__DATA LISTING__:
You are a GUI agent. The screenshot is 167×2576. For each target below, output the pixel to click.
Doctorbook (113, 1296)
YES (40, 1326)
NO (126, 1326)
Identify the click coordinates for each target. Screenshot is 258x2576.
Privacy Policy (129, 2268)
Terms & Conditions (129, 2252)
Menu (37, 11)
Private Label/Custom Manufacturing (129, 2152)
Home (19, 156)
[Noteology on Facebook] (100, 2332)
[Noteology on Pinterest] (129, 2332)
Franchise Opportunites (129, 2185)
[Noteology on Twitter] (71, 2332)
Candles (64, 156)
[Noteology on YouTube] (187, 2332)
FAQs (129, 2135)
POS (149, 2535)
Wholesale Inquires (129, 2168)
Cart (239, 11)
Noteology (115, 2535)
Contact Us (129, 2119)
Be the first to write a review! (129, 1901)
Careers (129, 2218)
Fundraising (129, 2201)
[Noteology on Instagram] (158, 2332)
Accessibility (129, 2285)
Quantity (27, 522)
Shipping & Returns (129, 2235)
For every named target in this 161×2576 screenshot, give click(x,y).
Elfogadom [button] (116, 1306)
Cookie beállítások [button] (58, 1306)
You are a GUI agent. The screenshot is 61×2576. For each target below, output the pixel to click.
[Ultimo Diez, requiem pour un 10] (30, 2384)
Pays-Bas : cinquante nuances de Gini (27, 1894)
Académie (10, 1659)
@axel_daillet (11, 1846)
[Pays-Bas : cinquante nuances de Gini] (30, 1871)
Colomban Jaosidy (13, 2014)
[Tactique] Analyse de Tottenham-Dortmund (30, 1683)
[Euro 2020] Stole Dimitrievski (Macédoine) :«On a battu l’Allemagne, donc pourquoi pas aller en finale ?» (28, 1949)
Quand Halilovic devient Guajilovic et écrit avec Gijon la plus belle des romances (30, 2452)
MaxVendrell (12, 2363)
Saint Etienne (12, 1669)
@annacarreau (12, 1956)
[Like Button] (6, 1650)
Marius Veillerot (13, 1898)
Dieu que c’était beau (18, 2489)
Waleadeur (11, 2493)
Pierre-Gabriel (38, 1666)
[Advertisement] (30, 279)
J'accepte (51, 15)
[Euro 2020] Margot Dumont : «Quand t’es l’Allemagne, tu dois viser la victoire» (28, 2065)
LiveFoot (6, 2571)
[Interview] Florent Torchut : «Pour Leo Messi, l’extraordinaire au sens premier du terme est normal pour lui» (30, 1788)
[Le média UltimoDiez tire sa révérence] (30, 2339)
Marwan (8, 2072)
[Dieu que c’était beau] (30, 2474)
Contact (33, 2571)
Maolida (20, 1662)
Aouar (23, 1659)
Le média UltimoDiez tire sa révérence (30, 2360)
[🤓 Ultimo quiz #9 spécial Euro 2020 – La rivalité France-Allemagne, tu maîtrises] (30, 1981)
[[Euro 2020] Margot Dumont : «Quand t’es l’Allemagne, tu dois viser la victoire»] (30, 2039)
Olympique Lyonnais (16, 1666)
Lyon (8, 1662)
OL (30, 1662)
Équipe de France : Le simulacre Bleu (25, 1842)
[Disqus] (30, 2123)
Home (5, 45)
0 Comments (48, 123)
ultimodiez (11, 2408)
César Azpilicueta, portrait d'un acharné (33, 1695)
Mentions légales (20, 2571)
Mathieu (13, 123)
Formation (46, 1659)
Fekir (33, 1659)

__EXERCISE DETAILS__:
From the records above, reproduce exactly the lines from the one with "[Ultimo Diez, requiem pour un 10] (30, 2384)" to the one with "Marwan (8, 2072)", both included, and no others.

__FINISHED TASK__:
[Ultimo Diez, requiem pour un 10] (30, 2384)
Pays-Bas : cinquante nuances de Gini (27, 1894)
Académie (10, 1659)
@axel_daillet (11, 1846)
[Pays-Bas : cinquante nuances de Gini] (30, 1871)
Colomban Jaosidy (13, 2014)
[Tactique] Analyse de Tottenham-Dortmund (30, 1683)
[Euro 2020] Stole Dimitrievski (Macédoine) :«On a battu l’Allemagne, donc pourquoi pas aller en finale ?» (28, 1949)
Quand Halilovic devient Guajilovic et écrit avec Gijon la plus belle des romances (30, 2452)
MaxVendrell (12, 2363)
Saint Etienne (12, 1669)
@annacarreau (12, 1956)
[Like Button] (6, 1650)
Marius Veillerot (13, 1898)
Dieu que c’était beau (18, 2489)
Waleadeur (11, 2493)
Pierre-Gabriel (38, 1666)
[Advertisement] (30, 279)
J'accepte (51, 15)
[Euro 2020] Margot Dumont : «Quand t’es l’Allemagne, tu dois viser la victoire» (28, 2065)
LiveFoot (6, 2571)
[Interview] Florent Torchut : «Pour Leo Messi, l’extraordinaire au sens premier du terme est normal pour lui» (30, 1788)
[Le média UltimoDiez tire sa révérence] (30, 2339)
Marwan (8, 2072)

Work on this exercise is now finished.